Copy each of the following rows word for word, keeping every character unchanged.

>> Start Dataset records

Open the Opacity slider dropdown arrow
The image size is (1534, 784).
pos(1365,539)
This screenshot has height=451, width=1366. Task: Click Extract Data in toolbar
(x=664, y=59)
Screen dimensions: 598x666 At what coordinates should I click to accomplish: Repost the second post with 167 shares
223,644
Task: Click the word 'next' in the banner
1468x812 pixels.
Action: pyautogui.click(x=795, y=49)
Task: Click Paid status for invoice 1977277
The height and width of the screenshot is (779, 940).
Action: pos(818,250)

>> End Dataset records

- [Answer in full]:
Open the Opacity slider dropdown arrow
The image size is (1534, 784).
pos(1365,539)
This screenshot has height=451, width=1366. Task: Click Extract Data in toolbar
(x=664, y=59)
Screen dimensions: 598x666 At what coordinates should I click to accomplish: Repost the second post with 167 shares
223,644
Task: Click the word 'next' in the banner
1468x812 pixels.
Action: pyautogui.click(x=795, y=49)
Task: Click Paid status for invoice 1977277
The height and width of the screenshot is (779, 940).
Action: pos(818,250)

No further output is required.